*Directions:*
(1) Using the Alan Hochberg biography, decide whether each statement agrees with it: (a) Hochberg was born in New York; (b) Hochberg worked as an investigator for the U.S. Department of Justice; (c) Hochberg won the June 1973 Democratic primary for Borough President of the Bronx. Answer yes or no for each and quote the words of the biography that decide it.
(2) Answer these questions from the Alan Hochberg biography:
(a) Whom did Hochberg marry?
(b) On what date was he elected to the New York State Assembly?
(c) Until what year did he remain in the Assembly?

*Selected excerpt:*

= Alan Hochberg =

American politician

Alan Hochberg is an American lawyer and politician from New York.

==Life==
Hochberg was born in New Jersey. He graduated A.A.S. from New York City Community College and a BBA from the University of Miami. Then he worked as an investigator for the U.S. Department of Justice. He graduated LL.B. from New York Law School, and was admitted to the bar. He was an Assistant D.A. of Bronx County, and entered politics as a Democrat. He married Faye Kronstadt, and they had two sons.

On February 17, 1970, he was elected to the New York State Assembly, to fill the vacancy caused by the election of Robert Abrams as Bronx Borough President. Hochberg was re-elected several times and remained in the Assembly until 1976, sitting in the 178th, 179th, 180th and 181st New York State Legislatures. In June 1973, he ran in the Democratic primary for Borough President of the Bronx but was defeated by the incumbent Abrams.

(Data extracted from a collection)
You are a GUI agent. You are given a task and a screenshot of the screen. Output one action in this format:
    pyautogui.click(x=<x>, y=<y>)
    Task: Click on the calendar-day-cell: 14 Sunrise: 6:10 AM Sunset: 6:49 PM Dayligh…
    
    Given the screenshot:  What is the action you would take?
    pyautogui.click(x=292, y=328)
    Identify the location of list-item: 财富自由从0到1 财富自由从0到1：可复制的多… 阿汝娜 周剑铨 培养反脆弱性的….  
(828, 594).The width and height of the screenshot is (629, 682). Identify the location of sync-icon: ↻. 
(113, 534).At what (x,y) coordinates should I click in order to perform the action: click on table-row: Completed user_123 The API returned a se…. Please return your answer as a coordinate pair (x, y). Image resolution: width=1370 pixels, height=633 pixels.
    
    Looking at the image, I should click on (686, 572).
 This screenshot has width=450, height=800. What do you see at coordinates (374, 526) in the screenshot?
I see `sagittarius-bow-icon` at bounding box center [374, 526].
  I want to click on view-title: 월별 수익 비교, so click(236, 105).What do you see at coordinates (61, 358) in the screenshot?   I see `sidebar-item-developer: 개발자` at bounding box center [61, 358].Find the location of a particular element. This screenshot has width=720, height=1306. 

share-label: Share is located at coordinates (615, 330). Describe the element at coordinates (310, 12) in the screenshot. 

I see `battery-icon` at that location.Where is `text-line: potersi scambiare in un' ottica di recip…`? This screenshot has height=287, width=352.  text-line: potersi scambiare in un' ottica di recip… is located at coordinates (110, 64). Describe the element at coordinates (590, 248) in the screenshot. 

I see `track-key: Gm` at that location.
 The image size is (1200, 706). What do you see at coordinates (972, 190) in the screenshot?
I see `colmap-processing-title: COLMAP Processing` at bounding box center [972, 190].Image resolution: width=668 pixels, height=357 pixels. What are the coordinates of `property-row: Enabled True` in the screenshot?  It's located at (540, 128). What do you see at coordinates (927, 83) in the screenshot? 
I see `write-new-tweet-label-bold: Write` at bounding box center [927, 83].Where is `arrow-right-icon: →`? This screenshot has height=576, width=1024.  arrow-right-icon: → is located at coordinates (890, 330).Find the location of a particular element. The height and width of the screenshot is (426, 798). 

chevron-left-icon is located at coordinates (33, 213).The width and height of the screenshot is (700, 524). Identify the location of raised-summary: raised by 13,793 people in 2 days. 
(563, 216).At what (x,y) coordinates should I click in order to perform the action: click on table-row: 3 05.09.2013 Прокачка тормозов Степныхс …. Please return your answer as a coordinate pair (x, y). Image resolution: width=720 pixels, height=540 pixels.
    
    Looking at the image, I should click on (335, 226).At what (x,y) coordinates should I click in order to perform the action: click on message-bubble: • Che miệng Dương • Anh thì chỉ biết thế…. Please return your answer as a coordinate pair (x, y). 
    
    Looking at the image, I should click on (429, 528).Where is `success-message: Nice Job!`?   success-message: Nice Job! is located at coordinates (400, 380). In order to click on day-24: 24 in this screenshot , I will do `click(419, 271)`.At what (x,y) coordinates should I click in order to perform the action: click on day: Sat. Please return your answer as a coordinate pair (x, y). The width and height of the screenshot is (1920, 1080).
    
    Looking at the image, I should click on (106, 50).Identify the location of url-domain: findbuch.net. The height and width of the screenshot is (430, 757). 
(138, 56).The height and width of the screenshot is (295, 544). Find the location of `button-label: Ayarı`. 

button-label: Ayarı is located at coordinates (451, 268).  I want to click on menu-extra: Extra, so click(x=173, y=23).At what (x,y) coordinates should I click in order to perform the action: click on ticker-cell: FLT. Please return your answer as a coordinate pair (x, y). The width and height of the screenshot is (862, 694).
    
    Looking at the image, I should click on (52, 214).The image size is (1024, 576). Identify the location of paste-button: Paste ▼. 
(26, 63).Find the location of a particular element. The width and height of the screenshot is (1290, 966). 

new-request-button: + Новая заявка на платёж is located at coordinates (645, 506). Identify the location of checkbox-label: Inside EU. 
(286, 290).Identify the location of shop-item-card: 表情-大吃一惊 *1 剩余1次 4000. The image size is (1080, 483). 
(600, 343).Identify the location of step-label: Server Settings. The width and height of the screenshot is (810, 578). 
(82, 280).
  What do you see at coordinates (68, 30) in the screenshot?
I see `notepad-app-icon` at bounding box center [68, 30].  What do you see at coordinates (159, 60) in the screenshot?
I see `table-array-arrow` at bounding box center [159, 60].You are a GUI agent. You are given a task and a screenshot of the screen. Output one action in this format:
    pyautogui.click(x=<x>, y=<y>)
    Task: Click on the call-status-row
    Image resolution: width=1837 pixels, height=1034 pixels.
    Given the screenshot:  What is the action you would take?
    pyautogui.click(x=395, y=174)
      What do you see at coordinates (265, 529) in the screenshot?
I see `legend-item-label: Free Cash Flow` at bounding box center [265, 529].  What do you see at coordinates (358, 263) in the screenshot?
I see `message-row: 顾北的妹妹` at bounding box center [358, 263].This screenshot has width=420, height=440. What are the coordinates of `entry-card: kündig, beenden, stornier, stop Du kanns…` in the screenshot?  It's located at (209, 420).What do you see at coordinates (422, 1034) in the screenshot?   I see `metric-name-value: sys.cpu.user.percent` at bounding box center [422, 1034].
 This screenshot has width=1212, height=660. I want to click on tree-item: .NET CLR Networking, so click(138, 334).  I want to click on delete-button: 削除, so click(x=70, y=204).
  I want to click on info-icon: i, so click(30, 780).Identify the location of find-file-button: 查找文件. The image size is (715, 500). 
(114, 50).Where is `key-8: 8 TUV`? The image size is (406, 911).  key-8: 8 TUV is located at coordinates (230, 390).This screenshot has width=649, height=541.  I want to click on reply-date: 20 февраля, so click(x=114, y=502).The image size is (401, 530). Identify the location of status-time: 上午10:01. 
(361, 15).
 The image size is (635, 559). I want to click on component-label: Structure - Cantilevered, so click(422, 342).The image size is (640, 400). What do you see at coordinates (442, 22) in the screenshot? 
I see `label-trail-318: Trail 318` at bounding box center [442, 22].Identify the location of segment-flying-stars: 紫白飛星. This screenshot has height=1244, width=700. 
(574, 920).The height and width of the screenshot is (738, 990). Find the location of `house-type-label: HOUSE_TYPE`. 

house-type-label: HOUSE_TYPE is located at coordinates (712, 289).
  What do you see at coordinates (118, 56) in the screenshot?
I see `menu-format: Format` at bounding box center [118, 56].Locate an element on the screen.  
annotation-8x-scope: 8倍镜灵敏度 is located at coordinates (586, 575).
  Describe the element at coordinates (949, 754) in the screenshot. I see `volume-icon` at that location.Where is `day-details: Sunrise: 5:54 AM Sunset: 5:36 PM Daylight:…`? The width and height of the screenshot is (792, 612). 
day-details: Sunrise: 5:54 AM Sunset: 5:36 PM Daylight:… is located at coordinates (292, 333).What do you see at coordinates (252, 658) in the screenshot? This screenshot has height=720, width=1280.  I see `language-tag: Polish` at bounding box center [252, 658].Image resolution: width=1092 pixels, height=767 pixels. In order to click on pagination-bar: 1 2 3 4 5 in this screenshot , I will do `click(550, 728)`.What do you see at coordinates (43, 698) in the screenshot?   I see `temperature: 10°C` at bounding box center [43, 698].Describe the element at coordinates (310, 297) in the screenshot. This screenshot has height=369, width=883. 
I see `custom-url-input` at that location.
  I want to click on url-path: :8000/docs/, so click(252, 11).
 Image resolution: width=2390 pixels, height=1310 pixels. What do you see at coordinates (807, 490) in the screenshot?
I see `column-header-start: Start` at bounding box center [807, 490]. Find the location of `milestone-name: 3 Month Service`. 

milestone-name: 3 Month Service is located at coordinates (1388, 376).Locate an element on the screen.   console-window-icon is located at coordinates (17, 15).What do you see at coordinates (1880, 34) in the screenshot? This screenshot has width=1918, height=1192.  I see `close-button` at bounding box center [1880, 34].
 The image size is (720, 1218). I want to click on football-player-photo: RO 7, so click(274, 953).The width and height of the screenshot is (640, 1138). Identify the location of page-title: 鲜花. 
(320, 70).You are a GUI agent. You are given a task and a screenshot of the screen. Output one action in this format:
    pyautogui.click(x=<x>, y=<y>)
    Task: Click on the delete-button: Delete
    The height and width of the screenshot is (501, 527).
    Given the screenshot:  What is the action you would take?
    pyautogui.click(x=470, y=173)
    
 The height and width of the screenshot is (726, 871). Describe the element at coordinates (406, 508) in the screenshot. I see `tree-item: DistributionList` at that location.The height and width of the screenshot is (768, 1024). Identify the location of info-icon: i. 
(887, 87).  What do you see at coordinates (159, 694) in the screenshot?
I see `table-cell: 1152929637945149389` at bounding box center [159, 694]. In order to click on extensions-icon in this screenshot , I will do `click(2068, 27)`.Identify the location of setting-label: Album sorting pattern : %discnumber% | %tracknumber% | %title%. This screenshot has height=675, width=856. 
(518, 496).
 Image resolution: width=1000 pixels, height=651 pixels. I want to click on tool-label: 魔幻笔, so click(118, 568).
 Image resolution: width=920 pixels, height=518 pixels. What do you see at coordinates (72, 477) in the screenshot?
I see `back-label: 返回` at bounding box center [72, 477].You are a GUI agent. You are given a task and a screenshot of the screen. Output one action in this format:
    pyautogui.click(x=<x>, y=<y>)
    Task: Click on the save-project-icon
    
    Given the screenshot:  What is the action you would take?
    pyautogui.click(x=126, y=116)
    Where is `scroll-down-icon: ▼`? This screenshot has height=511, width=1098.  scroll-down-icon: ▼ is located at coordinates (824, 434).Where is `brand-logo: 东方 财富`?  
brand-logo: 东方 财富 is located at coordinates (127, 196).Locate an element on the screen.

*Task answers:*
(1)
(a) No: "Hochberg was born in New Jersey."
(b) Yes: "Then he worked as an investigator for the U.S. Department of Justice."
(c) No: "In June 1973, he ran in the Democratic primary for Borough President of the Bronx but was defeated by the incumbent Abrams."

(2)
(a) Faye Kronstadt
(b) February 17, 1970
(c) 1976